Recuerdo que en los tiempos de Mohamed Ali, la afición que iba a ver sus peleas al ringside se dividía entre aquellos que querían verlo caer y aquellos que querían ver cómo derrotaba a sus rivales. A mucha gente le molestaba el manejo de la ironía, cierta arrogancia, pero por encima de todo, ese discurso que reivindicaba los derechos civiles -y humanos, en definitiva- de la población negra en Estados Unidos. Una derrota en el ring era también la derrota de su discurso, el declive de todo aquello que él representaba.

Es posible tender puentes entre la biografía de Ali y la de Maradona: el talento precoz, el origen modesto, la resistencia de los otros, la voz de los sin voz, la rebeldía. Pero claro, Ali nunca cayó -léase en sentido metafórico-, cuando menos no de la manera en que lo hizo Maradona: estigmatizado por la droga y la trampa.
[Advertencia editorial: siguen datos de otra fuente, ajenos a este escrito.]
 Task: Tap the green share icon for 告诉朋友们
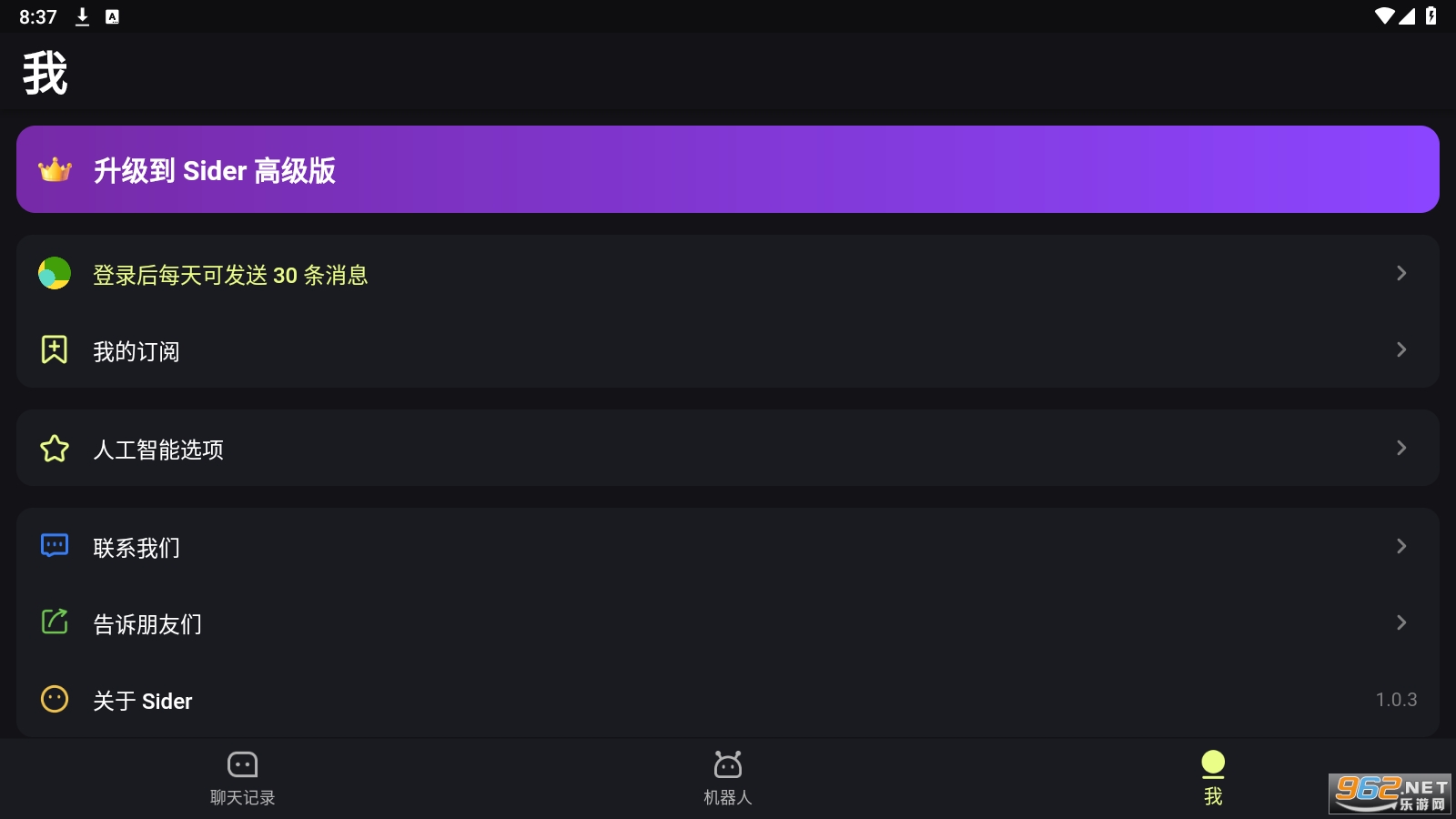coord(55,622)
Es difícil saber qué es aquello que la gente no le perdona a Maradona. Si su arrogancia, si su adicción a las drogas, si el éxito que en algún momento tuvo, si su posición política. Lo cierto es que nada más aterrizar en México para hacerse cargo de la dirección técnica de Dorados, le cayeron encima con todo. Ya el hecho de llegar a Sinaloa, donde tiene residencia uno de los cárteles de droga más influyentes de México -el mismo que regentó el Chapo Guzmán-, se prestó para un bullying de proporciones en las redes sociales. Luego fue el turno de los medios de comunicación, sobre todo mexicanos, que lo tildaron de técnico fracasado, enfatizando lo poco y nada que había conseguido desde que se iniciara como DT.
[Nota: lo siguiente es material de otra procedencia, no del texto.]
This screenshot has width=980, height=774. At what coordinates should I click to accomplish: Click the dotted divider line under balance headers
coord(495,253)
Maradona llegó a un equipo que prácticamente se hundía en la tabla de posiciones de la serie B mexicana. Con tres derrotas y tres empates, el futuro se veía negro. Pero con él en la banca, la historia cambió: esta semana, Dorados sumó su quinta victoria consecutiva, la sexta desde que el argentino está en Sinaloa -solo ha perdido un partido-. A una fecha del término de la fase regular, el club se posicionó séptimo y ya está clasificado para la liguilla de ascenso a la serie A.

Es cierto, no está dirigiendo en la Premier League ni tampoco en Italia… ¡Es la segunda división mexicana! Por lo demás, ni siquiera sabemos qué tan bien dirige y trabaja cada una de las prácticas. Pero ahí están los resultados y ahí también los videos que lo muestran compartiendo en camarines o al borde de la cancha con los suyos. Nadie podría poner en duda cuánto lo quieren sus jugadores o la misma hinchada de El Gran Pez, como se le conoce al club. Guardando las proporciones, el fenómeno es parecido a lo que en su momento vivió Nápoles con la llegada de un Maradona veinteañero. La ciudad está revolucionada y con justa razón.
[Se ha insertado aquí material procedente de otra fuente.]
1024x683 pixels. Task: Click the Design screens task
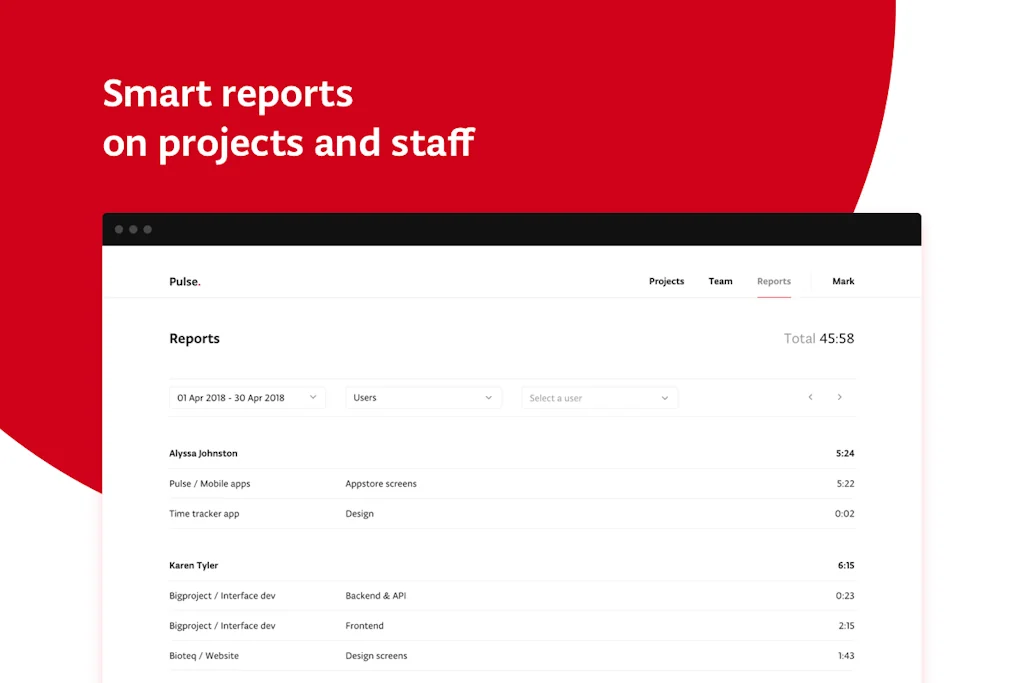(376, 656)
Entre el mar de declaraciones, críticas, dichos y contradichos, me quiero quedar con una frase que acuñó el propio Maradona a poco de su llegada. Dijo Diego: "Quiero darle a Dorados lo que me perdí. Estuve enfermo 14 años. Hoy quiero ver el sol y acostarme de noche. Antes no sabía lo que era una almohada". Y es que quien habla es un hombre que estuvo enfermo y que quiere salir adelante. Que tiene que hacerle frente a su propia historia. Que hoy vive medicado -por eso, en ocasiones, habla como habla-. Es el héroe caído que intenta ponerse en pie cuando todos le han dado en el suelo. Creo que por todo lo que le entregó al fútbol y a los que amamos el fútbol, Diego Armando Maradona se merece un final distinto. Me gusta pensar que en Sinaloa ha comenzado a escribirlo.